Le gouvernement veut encore durcir la répression du blanchiment. Il va sacrifier un article du Code pénal qui tenait à jour une liste sélective des infractions tombant dans le champ du blanchiment. Un symbole disparait alors que le Luxembourg poursuit sa transformation en élève vertueux.

Ca a été longtemps la «liste de la honte» inscrite dans le Code pénal luxembourgeois, que les opérateurs de la place financière et la grande majorité de la classe politique ont défendue comme un trésor de guerre. La transposition de la 6e directive européenne visant à lutter contre le blanchiment de capitaux au moyen du droit pénal va se traduire par une petite révolution au Grand-Duché.

En effet, le fameux article 506-1 du Code pénal qui dresse une liste des infractions primaires entrant dans le périmètre du blanchiment va disparaître. La liste s’apparente aujourd’hui à un «inventaire à la Prévert» tant elle est devenue longue et peu lisible pour le justiciable. Elle va faire la place à une formulation générale qui incriminera désormais le blanchiment de «tous crimes et délits» ou «toutes infractions».

Le Luxembourg va s’aligner sur la France et la Belgique. Désormais, le recel et le faux et l’usage de faux seront considérés comme des infractions primaires du blanchiment. C’est ce qui manquait encore au tableau de chasse grand-ducal.

Grosse pression de Bruxelles

En abandonnant sa liste, le Luxembourg va se priver de la liberté qu’il s’est longtemps autorisée de délimiter de façon très sélective l’incrimination de blanchiment et d’en circonscrire l’étendue au minimum syndical, voire en dessous des seuils fixés par la règlementation européenne.

Les choses ont toutefois bien changé depuis la sortie de Luxembourg, il y a plus de 6 ans, de la liste noire des juridictions non conformes en matière de prévention et de répression des fonds d’origine criminelle. De cancre de la classe, le Luxembourg est devenu un élève vertueux, qui en ferait parfois un peu trop. Il faut dire que la prochaine venue d’une mission d’experts du Groupe d’action contre le blanchiment et le financement du terrorisme (Gafi), émanation de l’OCDE, invite les autorités à redoubler de zèle pour passer l’examen de contrôle qui a lieu tous les dix ans.

Les gens ont d’autres soucis que celui de la place financière. Il y a d’autres problèmes dans l’UE que cette mission du Gafi.»Laurent Mosar, CSV

Mardi 14 avril, le service de presse du ministère de la Justice a communiqué le report au mois d’octobre 2021 (au lieu de février 2021) des discussions en session plénière sur le rapport d’évaluation du Grand-Duché en raison de la crise sanitaire. Les experts devaient se déplacer au pays à l’automne 2020, mais le calendrier risque d’être chamboulé. Le site de l’organisation a remplacé les dates fixes de la mission (du 26 octobre au 11 novembre 2020) par un «to be confirmed».
---+---
- _CONSIGNE 1_:
Répondez aux questions suivantes à l'aide du texte sur le blanchiment au Luxembourg.
(a) Quel article du Code pénal, qui dresse une liste des infractions primaires du blanchiment, va disparaître ?
(b) Quelles infractions seront désormais considérées comme des infractions primaires du blanchiment ?
(c) À quel mois les discussions en session plénière sur le rapport d'évaluation du Grand-Duché ont-elles été reportées ?
- _CONSIGNE 2_: Écrivez la suite du texte sur le blanchiment au Luxembourg en reprenant après sa dernière phrase.

- _DONNÉES_:
---+---
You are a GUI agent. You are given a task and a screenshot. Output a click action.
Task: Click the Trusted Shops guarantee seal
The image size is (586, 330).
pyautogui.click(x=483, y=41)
---+---
- _CORRIGÉ 1_:
(a) L'article 506-1 du Code pénal.
(b) Le recel, ainsi que le faux et l'usage de faux.
(c) Au mois d'octobre 2021, au lieu de février 2021.

- _CORRIGÉ 2_:
La précédente mission du Gafi ne s’était pas bien passée, le Luxembourg ayant été placé en 2011, plus de deux ans après la visite des experts, sur la «liste grise» des juridictions non conformes dans le combat contre l’argent sale. Il a fallu trois ans pour en sortir, au prix d’un marathon législatif afin de mettre le pays aux standards.

La course a repris à l’automne dernier lorsque la date initiale de la mission avait été rendue publique et qu’une mission préparatoire du Gafi s’était rendue à Luxembourg.

Pas de place pour la polémique

Aussi, alors que le pays était plongé depuis quelques jours dans le confinement et que l’état de crise avait été déclaré, la Chambre des députés a voté deux projets de loi renforçant la transparence financière et la lutte contre la criminalité. Les deux textes ont fait consensus tant dans la classe politique que dans les milieux économiques. Au nom de l’unité de la nation dans la crise sanitaire, l’heure n’est pas à la polémique.

Seul, Laurent Mosar, député CSV, s’est interrogé sur l’opportunité de maintenir sur l’ordre du jour de la Chambre des débats sur des textes ayant trait au secteur financier: «Les gens ont d’autres soucis que celui de la place financière. Il y a d’autres problèmes dans l’UE que cette mission du Gafi», a-t-il déclaré à la tribune.

La machine semble s’emballer pour chasser les professionnels que l’on pose, par principe, comme de vrais criminels, des criminels patentés.»Thierry Pouliquen, avocat

«Le législateur est devenu un peu fou», indique de son côté à REPORTER l’avocat Thierry Pouliquen, spécialiste des questions de blanchiment. «On déploie une énergie absolument folle contre des professions qui font leur travail et qui contrôlent. Une énergie qui ne se porte que sur les professionnels et non pas sur la criminalité primaire. La machine semble s’emballer pour chasser les professionnels que l’on pose, par principe, comme de vrais criminels, des criminels patentés», poursuit l’avocat.

Il constate que l’Union européenne s’émancipe de plus en plus des règles du Gafi et va même au-delà de ses recommandations. «L’UE veut aller plus vite et plus loin alors qu’elle est elle-même membre du Gafi», explique-t-il. «Ainsi, le registre des bénéficiaires mis en place récemment au Luxembourg n’est pas une recommandation du Gafi. La Commission européenne menace le Luxembourg pour transposition incorrecte de directives. Il y a une grosse pression de Bruxelles», fait encore remarquer l’avocat.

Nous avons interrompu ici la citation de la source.